### Exercise task:
Turn every line of the data below into a numbered list, skipping any blank lines and leaving out the picture markers.

### Supplied records:
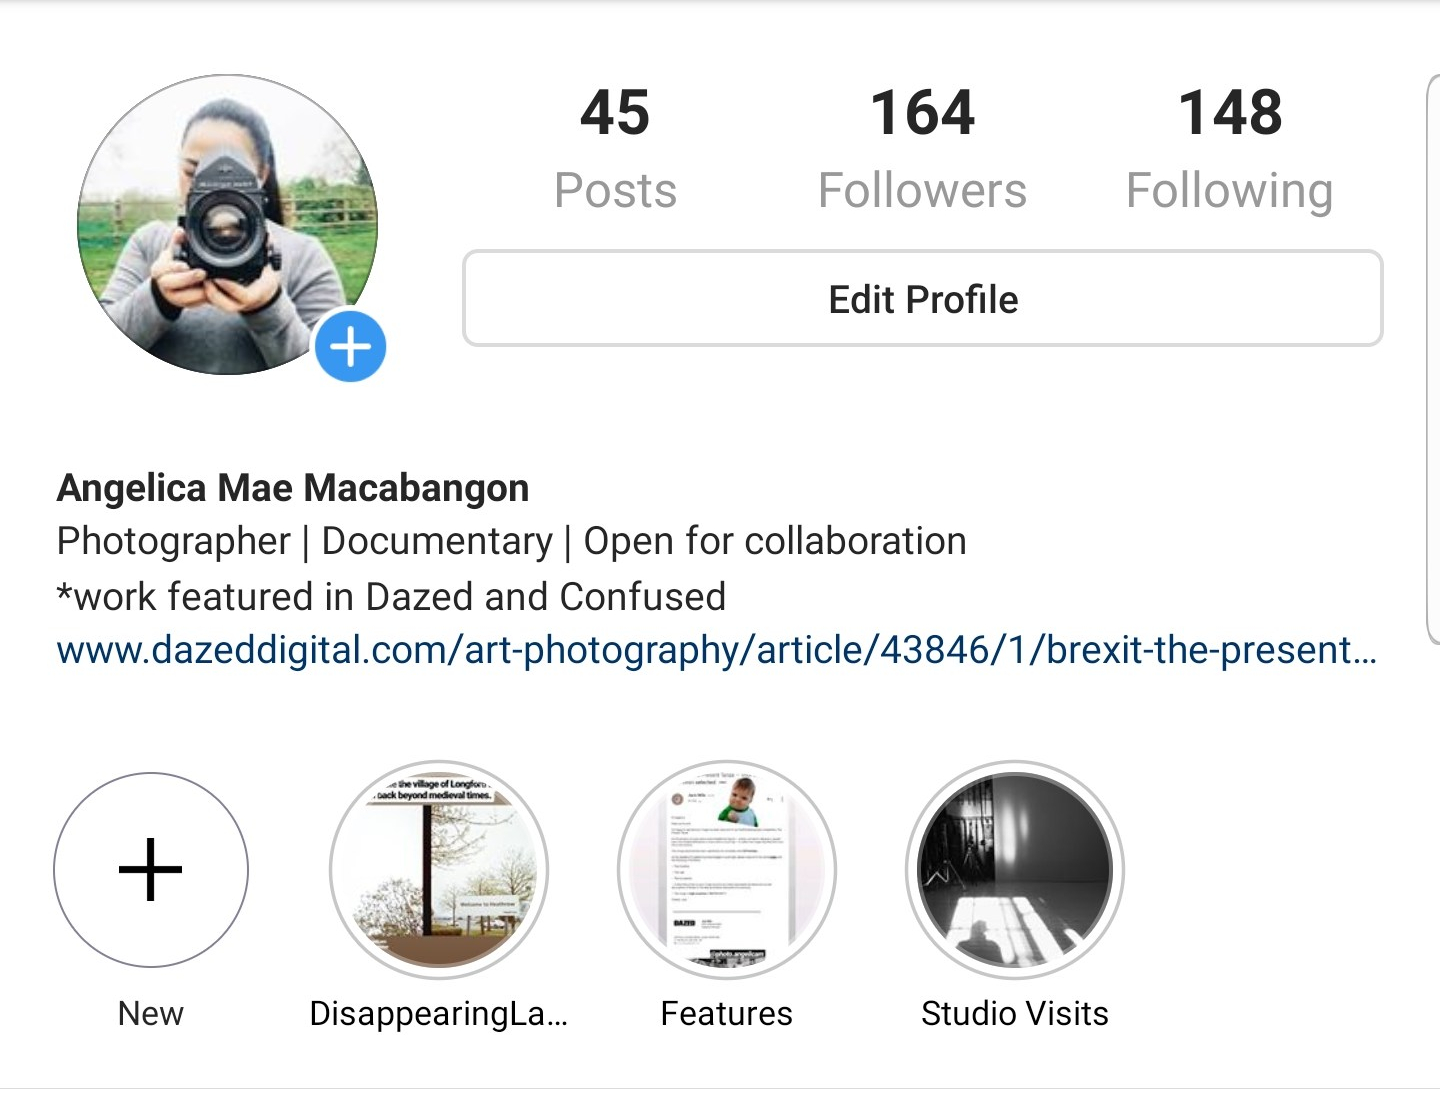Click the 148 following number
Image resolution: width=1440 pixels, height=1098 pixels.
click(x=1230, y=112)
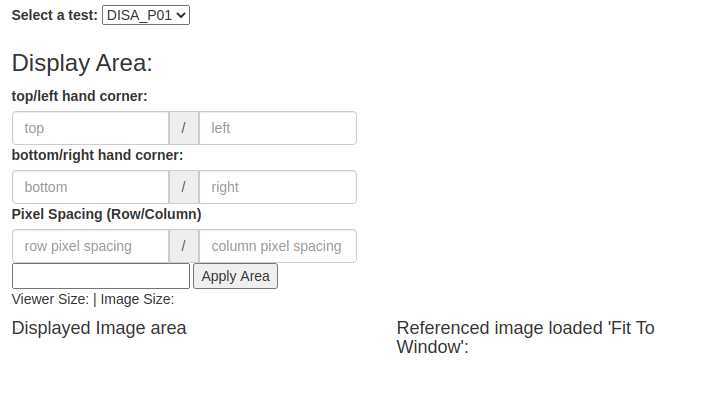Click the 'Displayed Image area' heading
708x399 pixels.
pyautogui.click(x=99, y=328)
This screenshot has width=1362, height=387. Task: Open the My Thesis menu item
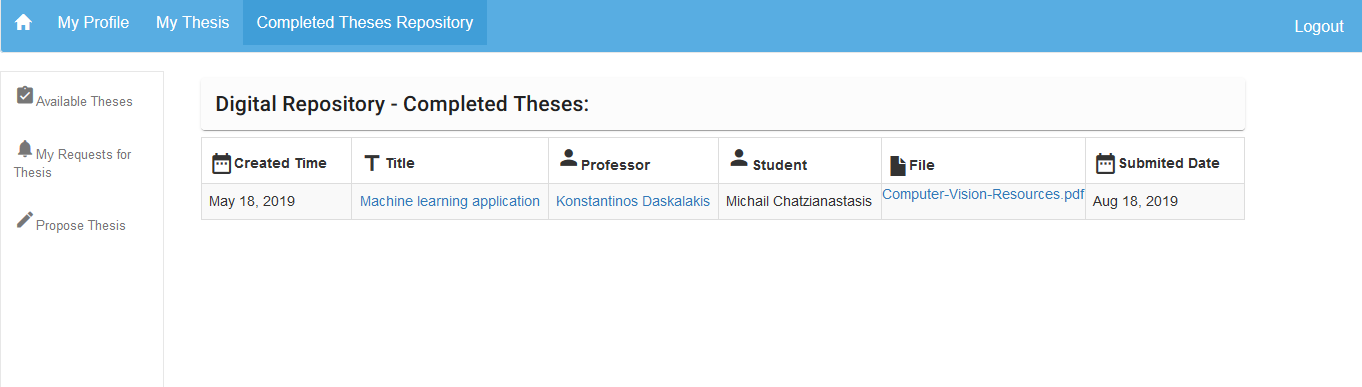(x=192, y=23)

### Task output:
1. Click the 148 following number
2. Image resolution: width=1440 pixels, height=1098 pixels.
3. click(x=1230, y=112)
4. Click the 'Displayed Image area' heading
5. 708x399 pixels.
6. pyautogui.click(x=99, y=328)
7. This screenshot has width=1362, height=387. Task: Open the My Thesis menu item
8. (x=192, y=23)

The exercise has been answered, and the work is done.